▶ **What the task asks**
Arrange the stretch of the data from the line containing "You are a GUI" through the line containing "This screenshot has height=450, width=600." as a Markdown table with the columns Row and Text, giving each line its own numbered row and leaving out blank lines.

Material supplied below:

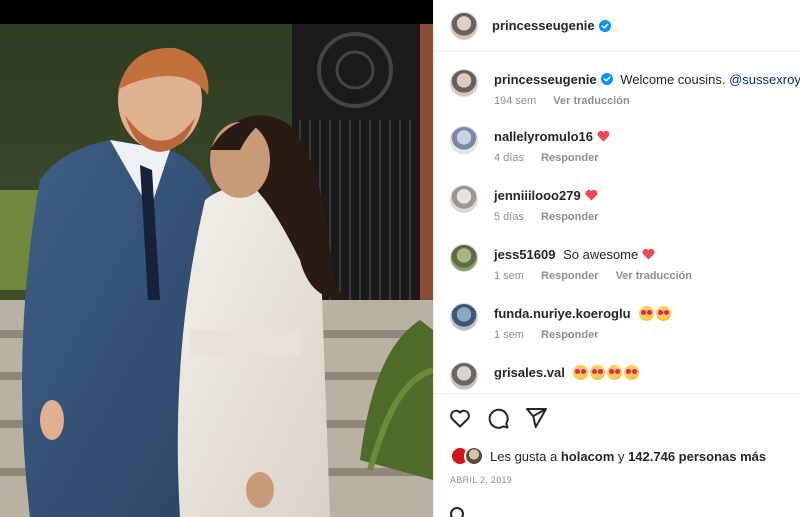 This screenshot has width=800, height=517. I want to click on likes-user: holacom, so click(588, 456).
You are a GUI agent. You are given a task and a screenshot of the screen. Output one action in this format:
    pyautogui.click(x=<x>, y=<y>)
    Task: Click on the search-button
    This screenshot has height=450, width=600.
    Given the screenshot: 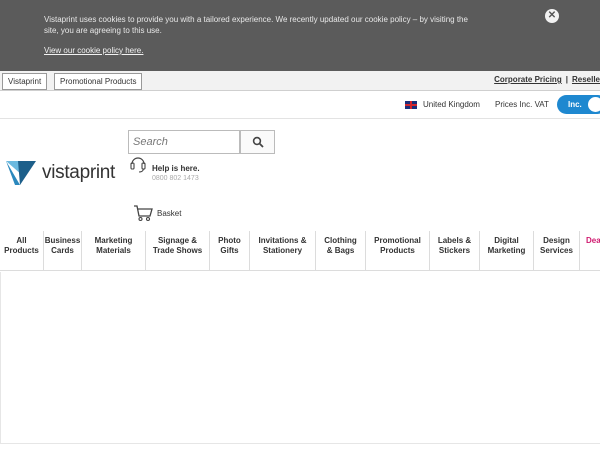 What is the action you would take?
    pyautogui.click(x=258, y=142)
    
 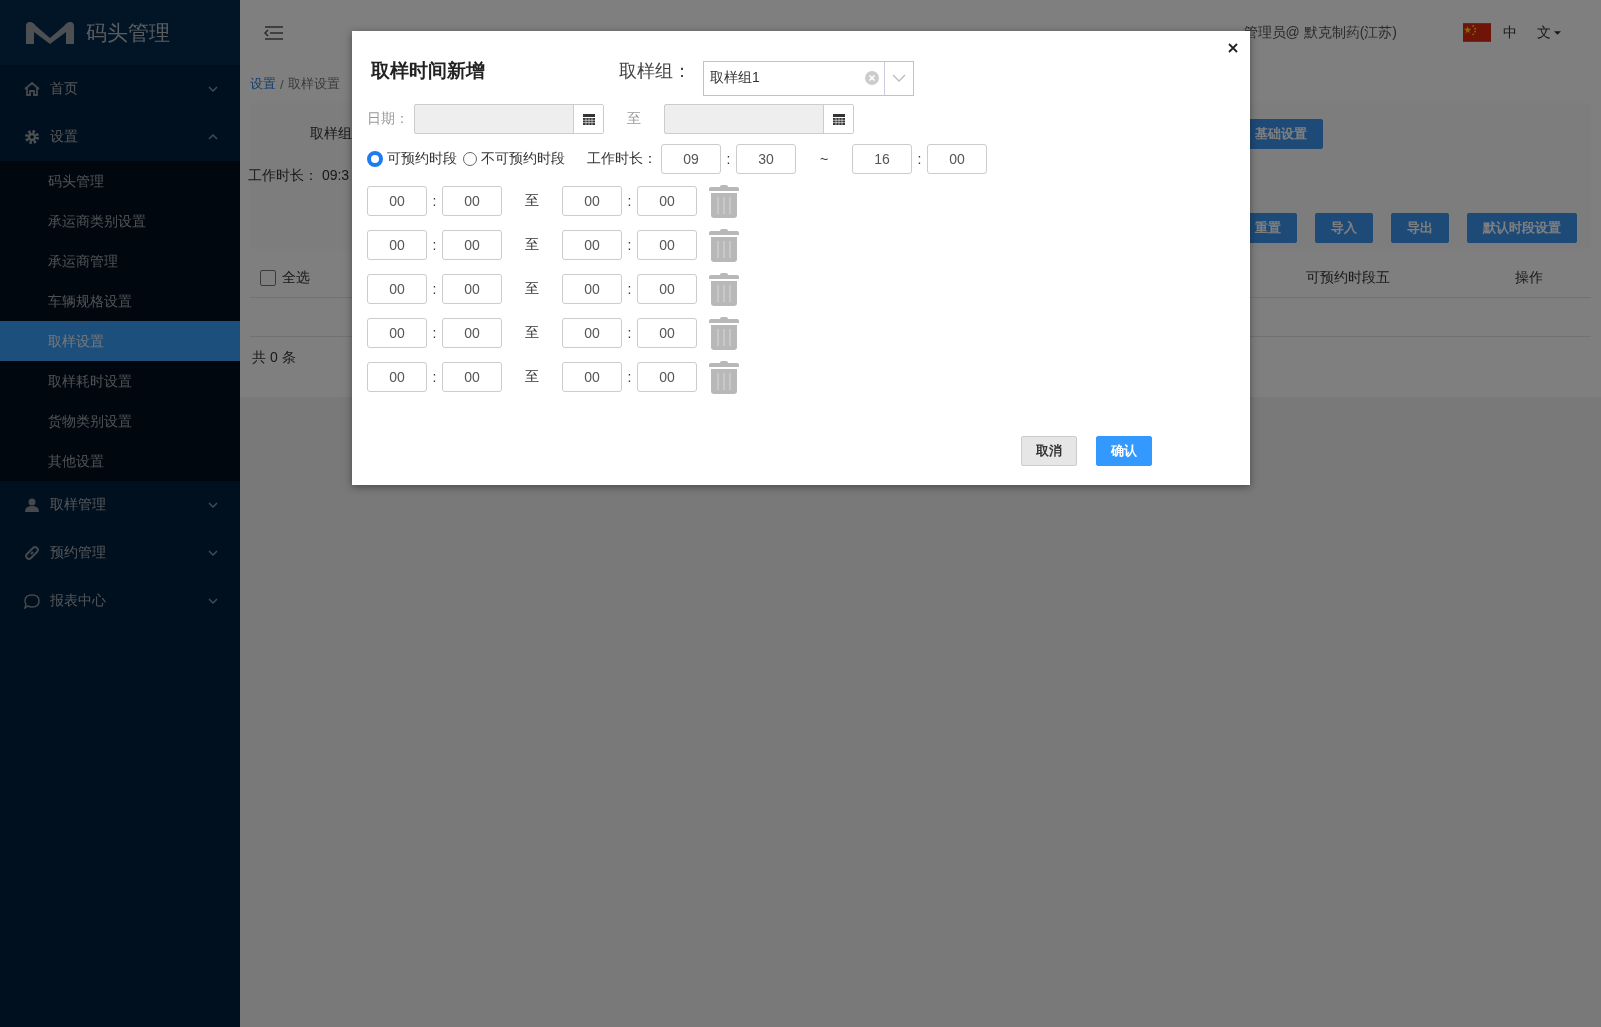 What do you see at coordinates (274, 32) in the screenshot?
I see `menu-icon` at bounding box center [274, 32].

End of Material supplied.

▶ **Problem solution**
| Row | Text |
|---|---|
| 1 | You are a GUI agent. You are given a task and a screenshot of the screen. Output one action in this format: |
| 2 |     pyautogui.click(x=<x>, y=<y>) |
| 3 |     Task: Click on the search-button |
| 4 |     This screenshot has height=450, width=600. |